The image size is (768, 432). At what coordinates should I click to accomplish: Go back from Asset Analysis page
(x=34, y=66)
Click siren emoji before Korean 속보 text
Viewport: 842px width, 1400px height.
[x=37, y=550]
...
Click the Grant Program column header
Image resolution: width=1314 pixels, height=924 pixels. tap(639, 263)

◆ What needs to be done:
State how many lines of the listing above contain the string "height", matching case exactly. Give only the number.

◆ Final result:
2